====== Records shown

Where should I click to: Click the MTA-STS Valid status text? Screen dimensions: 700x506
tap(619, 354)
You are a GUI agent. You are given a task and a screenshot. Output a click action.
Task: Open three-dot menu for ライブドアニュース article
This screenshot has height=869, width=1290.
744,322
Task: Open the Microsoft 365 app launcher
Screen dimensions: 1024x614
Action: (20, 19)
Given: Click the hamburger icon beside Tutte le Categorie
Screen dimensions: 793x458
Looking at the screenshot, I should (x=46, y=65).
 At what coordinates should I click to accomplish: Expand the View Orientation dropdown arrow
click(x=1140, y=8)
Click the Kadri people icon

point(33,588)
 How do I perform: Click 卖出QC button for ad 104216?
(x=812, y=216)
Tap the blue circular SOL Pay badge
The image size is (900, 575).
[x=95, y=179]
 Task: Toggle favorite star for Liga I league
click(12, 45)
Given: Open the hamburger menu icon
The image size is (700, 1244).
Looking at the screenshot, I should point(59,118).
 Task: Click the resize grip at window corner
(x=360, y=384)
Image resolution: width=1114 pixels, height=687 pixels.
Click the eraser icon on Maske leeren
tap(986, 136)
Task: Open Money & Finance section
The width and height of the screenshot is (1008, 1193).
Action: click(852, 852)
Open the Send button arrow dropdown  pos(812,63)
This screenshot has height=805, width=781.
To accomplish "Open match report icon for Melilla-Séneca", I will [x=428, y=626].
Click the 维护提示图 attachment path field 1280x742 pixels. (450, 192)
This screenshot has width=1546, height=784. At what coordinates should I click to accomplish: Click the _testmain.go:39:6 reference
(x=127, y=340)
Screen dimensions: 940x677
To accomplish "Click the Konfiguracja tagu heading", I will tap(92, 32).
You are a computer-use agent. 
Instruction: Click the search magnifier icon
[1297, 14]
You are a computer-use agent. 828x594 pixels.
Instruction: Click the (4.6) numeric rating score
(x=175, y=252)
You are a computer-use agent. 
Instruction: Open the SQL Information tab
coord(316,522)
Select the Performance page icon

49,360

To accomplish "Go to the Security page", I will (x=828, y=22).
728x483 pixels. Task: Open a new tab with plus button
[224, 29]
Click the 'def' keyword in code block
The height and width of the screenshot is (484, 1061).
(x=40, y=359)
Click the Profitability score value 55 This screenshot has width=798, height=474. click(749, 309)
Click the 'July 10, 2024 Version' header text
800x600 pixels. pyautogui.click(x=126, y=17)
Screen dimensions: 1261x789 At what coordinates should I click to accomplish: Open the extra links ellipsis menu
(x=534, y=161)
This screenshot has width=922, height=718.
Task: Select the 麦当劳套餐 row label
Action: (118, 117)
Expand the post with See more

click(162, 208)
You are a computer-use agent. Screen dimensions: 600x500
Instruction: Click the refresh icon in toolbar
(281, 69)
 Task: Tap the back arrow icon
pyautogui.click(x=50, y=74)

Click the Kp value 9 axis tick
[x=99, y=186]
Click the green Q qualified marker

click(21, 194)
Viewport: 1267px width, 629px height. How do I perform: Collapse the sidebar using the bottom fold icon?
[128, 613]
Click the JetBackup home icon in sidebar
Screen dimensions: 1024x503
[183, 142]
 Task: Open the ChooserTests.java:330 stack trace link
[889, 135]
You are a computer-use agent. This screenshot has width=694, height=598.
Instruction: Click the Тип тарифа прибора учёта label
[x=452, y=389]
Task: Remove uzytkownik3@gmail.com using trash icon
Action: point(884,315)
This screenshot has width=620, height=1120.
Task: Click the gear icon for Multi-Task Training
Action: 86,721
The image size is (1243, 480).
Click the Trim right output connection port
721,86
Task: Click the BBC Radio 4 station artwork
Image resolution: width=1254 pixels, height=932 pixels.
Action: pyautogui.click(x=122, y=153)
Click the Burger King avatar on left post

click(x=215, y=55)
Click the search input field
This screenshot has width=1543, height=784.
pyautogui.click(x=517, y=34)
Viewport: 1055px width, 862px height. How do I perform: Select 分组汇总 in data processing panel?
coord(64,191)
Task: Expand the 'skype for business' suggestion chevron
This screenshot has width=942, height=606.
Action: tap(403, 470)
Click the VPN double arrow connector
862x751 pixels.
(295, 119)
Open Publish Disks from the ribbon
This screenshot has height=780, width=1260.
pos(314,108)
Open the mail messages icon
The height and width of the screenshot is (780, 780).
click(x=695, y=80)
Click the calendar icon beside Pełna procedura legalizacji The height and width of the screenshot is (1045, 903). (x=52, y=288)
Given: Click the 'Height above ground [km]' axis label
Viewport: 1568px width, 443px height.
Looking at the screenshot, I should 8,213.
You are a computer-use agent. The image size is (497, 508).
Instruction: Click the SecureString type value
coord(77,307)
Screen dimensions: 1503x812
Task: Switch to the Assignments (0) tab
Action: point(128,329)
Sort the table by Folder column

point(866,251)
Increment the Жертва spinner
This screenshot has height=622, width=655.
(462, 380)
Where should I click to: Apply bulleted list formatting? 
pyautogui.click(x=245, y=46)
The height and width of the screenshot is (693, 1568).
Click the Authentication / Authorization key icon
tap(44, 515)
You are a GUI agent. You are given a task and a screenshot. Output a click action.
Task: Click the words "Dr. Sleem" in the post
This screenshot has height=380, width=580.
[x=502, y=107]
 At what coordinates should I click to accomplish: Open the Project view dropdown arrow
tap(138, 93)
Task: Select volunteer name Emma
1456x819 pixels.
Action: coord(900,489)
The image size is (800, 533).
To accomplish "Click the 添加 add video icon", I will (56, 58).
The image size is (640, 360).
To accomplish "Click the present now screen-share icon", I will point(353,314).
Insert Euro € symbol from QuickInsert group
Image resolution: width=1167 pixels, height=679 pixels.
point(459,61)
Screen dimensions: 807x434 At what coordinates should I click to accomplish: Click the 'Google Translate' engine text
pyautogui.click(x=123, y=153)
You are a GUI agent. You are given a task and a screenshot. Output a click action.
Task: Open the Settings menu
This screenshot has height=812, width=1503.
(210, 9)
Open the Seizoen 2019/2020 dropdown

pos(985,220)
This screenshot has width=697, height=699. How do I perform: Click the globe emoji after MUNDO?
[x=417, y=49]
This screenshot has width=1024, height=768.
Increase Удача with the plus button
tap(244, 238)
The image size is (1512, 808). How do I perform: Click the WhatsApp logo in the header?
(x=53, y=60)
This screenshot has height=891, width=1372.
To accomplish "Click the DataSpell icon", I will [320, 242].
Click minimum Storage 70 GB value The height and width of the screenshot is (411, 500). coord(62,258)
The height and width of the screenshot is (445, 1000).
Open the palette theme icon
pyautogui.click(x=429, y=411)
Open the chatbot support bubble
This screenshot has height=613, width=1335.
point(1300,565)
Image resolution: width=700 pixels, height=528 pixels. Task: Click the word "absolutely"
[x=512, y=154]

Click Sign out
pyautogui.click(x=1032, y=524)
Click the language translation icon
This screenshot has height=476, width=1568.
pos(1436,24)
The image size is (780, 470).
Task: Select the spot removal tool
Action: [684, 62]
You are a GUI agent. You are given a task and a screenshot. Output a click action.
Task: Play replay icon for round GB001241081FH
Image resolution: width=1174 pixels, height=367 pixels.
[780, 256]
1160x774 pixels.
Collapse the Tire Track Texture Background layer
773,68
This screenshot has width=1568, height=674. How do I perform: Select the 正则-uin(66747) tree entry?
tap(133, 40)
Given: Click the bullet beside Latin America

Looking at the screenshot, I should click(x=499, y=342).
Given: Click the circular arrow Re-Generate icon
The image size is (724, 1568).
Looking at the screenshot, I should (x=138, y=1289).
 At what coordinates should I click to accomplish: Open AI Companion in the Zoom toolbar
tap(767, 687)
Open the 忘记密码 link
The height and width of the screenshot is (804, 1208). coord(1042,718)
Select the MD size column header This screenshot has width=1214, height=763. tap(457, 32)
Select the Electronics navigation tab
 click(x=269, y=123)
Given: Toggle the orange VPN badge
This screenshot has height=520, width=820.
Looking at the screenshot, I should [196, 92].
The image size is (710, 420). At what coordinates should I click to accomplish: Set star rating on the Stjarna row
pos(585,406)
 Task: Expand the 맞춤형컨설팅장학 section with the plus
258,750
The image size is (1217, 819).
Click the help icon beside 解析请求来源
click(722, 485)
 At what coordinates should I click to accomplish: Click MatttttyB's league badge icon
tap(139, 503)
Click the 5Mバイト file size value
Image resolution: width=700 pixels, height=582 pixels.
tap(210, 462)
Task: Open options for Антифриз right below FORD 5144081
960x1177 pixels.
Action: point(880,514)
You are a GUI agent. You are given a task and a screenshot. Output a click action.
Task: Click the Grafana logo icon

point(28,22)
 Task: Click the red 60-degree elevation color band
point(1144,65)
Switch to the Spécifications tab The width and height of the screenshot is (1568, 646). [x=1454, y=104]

============

**Action item:**
Select every line in the material above where the string "from" occurs, and copy it.

**Written solution:**
Open Publish Disks from the ribbon
Insert Euro € symbol from QuickInsert group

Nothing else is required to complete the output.